#### Input for this task
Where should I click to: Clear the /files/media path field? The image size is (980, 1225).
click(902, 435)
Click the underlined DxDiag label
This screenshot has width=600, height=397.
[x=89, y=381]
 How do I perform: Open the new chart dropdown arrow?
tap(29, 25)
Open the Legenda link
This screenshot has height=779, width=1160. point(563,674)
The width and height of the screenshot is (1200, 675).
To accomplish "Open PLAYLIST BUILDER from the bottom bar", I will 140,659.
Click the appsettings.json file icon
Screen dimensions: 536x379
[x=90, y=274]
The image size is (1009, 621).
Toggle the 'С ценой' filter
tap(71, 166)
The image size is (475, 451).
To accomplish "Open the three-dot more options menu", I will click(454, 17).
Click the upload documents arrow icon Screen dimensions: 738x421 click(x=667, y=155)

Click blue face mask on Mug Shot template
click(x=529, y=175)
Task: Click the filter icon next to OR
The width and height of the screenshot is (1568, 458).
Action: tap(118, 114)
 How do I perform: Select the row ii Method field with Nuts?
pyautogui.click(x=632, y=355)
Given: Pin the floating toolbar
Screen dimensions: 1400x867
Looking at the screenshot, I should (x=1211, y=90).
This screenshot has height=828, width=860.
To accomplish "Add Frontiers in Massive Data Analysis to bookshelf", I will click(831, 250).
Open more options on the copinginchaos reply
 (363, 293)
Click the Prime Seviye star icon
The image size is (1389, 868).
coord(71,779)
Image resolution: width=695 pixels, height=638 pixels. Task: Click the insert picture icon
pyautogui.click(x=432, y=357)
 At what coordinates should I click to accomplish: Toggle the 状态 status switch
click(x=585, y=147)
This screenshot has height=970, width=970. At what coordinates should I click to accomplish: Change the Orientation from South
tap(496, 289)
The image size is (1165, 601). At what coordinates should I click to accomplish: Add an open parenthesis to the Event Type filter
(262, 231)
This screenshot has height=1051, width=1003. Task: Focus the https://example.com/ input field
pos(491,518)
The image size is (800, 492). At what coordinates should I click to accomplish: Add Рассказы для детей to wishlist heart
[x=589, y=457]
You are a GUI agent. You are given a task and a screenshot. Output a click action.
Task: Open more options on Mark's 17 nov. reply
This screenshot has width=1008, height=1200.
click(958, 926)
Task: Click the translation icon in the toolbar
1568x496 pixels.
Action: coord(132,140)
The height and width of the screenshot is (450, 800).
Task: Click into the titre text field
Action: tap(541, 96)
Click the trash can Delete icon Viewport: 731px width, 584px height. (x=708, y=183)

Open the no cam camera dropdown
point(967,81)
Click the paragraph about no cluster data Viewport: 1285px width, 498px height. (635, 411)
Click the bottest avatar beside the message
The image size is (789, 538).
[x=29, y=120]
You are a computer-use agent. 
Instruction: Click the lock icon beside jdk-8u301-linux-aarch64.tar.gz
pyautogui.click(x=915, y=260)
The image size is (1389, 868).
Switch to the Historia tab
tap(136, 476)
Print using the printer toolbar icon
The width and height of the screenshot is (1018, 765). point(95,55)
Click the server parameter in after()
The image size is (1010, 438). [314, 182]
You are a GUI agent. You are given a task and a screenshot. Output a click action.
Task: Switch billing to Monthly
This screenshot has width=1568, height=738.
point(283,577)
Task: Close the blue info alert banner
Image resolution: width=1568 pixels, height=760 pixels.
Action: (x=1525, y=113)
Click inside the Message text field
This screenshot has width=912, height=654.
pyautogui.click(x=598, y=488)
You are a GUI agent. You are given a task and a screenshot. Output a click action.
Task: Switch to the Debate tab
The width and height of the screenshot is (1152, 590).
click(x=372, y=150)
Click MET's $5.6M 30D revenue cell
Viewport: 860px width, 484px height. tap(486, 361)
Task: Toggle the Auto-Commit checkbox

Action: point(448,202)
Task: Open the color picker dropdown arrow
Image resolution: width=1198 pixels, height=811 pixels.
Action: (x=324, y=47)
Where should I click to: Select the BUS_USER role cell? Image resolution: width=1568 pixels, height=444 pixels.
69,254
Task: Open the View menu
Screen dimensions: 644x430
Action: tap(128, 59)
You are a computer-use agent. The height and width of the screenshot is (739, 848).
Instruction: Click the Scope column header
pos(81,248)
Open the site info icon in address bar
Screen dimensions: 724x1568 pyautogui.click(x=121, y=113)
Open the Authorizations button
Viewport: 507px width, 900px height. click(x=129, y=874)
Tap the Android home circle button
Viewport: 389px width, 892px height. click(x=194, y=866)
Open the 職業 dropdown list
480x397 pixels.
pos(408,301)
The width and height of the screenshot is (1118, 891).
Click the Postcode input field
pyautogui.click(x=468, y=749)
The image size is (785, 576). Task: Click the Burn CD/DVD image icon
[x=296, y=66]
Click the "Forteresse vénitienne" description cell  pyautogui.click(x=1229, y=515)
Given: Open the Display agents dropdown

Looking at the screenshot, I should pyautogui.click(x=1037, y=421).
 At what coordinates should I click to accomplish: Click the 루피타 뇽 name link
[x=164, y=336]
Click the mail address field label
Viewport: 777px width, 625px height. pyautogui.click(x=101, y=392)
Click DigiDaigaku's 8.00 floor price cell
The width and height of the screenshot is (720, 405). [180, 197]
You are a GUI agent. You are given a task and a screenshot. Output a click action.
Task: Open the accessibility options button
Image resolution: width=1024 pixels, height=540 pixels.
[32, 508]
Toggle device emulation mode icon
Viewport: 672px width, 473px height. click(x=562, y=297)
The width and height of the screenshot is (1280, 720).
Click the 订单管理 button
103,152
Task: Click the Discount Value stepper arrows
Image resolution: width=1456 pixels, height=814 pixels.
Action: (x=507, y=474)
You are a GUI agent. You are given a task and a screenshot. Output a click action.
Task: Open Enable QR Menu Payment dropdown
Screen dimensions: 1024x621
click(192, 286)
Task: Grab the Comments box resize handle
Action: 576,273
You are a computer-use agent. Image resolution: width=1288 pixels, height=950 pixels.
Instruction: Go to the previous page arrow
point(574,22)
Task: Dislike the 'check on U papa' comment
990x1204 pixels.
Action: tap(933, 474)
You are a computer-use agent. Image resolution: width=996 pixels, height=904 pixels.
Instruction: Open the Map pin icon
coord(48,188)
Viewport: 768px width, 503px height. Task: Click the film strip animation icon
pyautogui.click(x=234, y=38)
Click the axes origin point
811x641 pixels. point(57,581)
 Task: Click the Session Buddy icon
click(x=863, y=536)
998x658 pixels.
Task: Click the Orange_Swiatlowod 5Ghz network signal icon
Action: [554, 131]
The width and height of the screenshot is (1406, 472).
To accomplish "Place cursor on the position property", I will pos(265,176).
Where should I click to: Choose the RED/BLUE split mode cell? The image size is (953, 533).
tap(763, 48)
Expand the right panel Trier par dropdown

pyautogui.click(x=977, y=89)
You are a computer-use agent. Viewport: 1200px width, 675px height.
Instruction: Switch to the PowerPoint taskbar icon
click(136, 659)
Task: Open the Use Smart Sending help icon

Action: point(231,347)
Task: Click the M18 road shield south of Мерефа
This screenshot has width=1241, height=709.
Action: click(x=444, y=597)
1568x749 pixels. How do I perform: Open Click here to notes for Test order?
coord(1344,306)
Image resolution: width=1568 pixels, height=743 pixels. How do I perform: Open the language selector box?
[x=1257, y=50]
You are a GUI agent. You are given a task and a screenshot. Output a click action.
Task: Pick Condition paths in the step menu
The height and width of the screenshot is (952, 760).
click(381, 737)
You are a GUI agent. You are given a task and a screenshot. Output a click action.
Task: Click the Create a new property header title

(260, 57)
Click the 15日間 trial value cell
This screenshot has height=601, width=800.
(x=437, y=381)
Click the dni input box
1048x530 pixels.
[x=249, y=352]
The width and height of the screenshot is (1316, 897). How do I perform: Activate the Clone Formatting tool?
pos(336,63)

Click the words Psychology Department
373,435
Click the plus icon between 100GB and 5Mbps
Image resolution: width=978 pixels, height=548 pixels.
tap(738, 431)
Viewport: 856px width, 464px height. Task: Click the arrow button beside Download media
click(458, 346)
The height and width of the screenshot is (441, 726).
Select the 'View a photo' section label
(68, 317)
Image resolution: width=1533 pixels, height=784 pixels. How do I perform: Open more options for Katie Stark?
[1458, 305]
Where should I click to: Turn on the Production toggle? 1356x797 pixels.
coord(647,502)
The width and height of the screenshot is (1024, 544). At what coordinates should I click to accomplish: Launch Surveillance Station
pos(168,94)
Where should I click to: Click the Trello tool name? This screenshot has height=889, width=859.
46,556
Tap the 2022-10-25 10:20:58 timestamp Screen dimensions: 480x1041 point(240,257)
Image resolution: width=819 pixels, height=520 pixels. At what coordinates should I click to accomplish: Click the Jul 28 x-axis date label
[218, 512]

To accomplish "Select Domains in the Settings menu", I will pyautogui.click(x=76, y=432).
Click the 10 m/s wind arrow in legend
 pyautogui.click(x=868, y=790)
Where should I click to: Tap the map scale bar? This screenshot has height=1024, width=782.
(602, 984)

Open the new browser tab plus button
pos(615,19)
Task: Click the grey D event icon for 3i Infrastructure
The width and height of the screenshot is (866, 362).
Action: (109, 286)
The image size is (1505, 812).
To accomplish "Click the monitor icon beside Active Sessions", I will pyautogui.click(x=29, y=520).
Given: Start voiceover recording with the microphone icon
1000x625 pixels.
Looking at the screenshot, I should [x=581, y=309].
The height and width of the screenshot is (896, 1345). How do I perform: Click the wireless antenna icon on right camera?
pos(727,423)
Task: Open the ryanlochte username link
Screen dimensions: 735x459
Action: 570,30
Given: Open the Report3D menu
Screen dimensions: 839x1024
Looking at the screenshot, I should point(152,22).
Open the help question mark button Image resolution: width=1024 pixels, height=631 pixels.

#### About this task
Could you return the lines in the entries above that contain "computer"?

#### Worked solution
You are a computer-use agent. 
You are a computer-use agent. The height and width of the screenshot is (739, 848).
You are a computer-use agent. Image resolution: width=1288 pixels, height=950 pixels.
You are a computer-use agent. Image resolution: width=996 pixels, height=904 pixels.
You are a computer-use agent. Viewport: 1200px width, 675px height.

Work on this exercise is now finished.